Supplied material |
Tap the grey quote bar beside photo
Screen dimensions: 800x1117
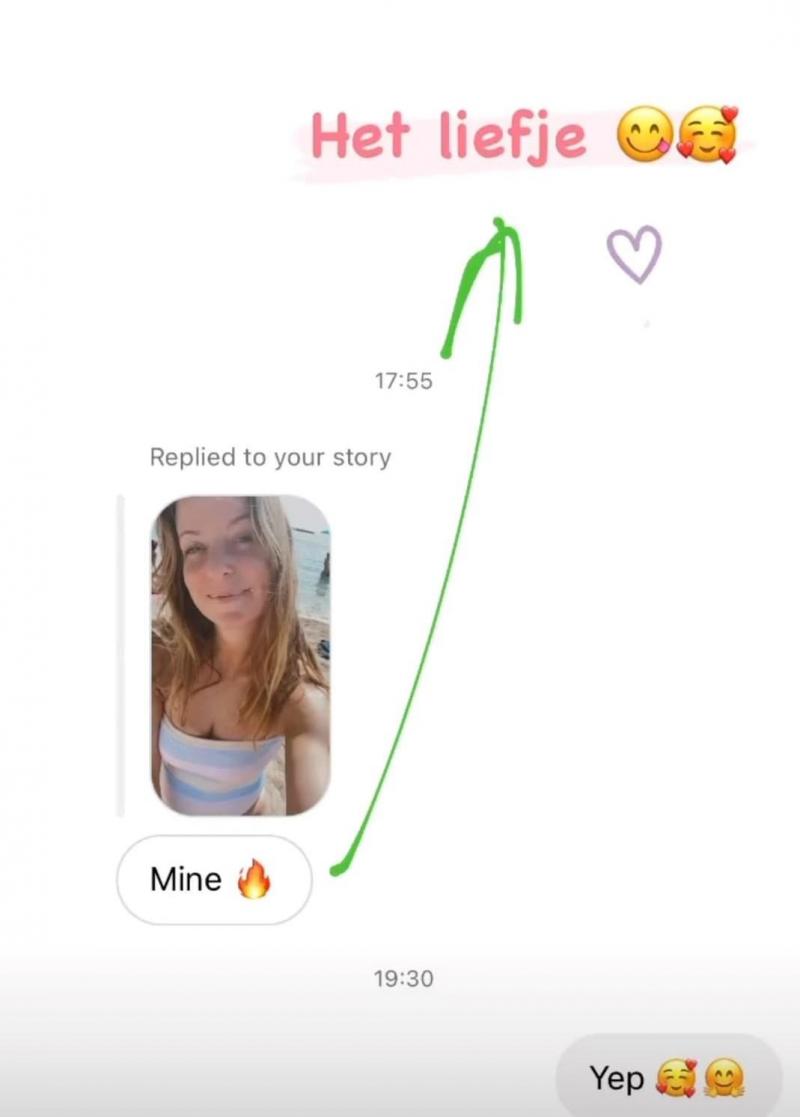[x=120, y=655]

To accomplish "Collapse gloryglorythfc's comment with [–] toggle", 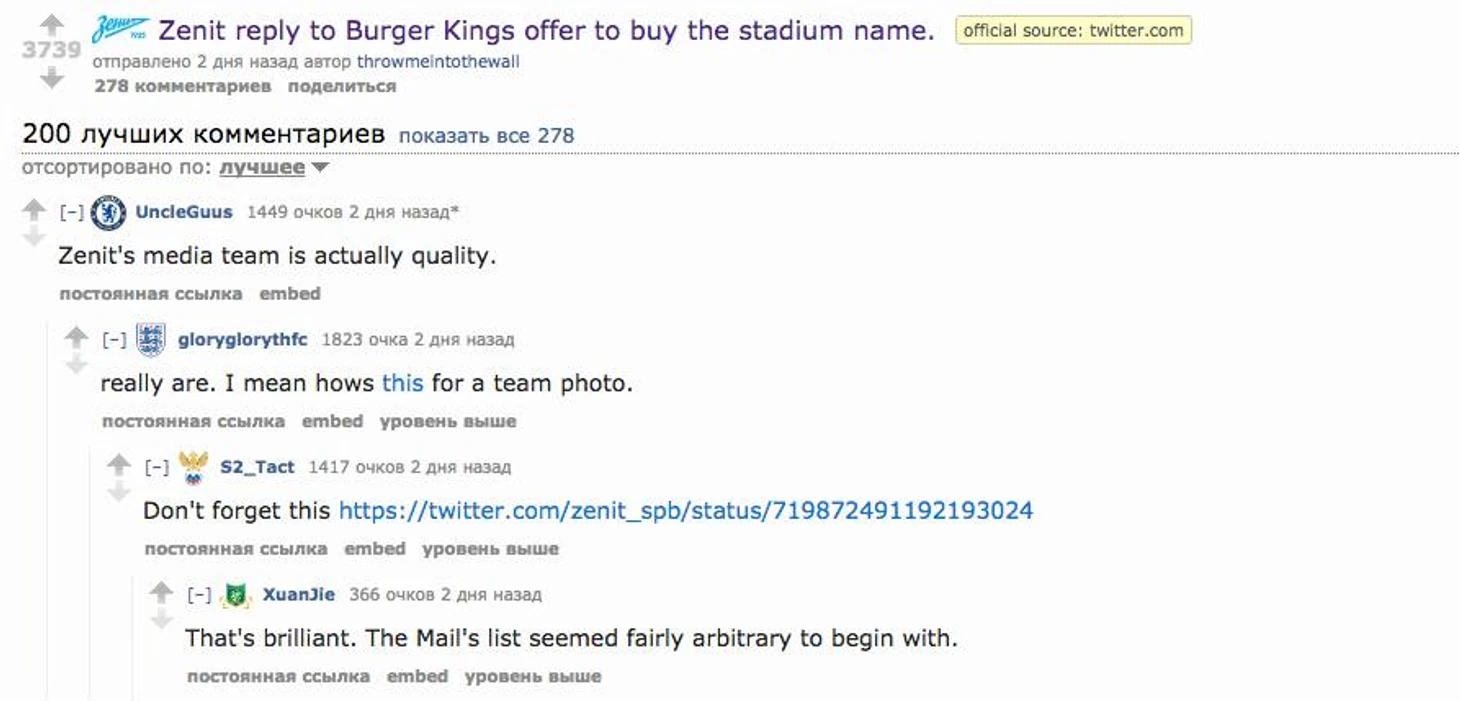I will 114,340.
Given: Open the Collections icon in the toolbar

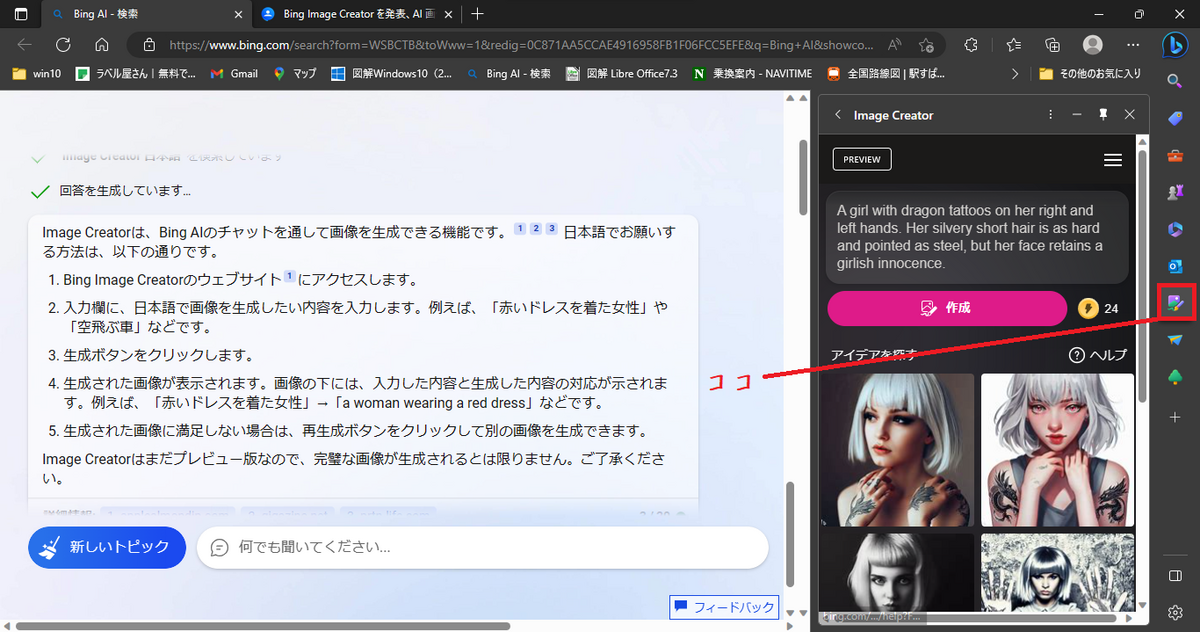Looking at the screenshot, I should tap(1051, 44).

Short exercise |
From the listing above, pick out every line that contains the string "icon" and copy each one. Letter case must match.

Answer |
Given: Open the Collections icon in the toolbar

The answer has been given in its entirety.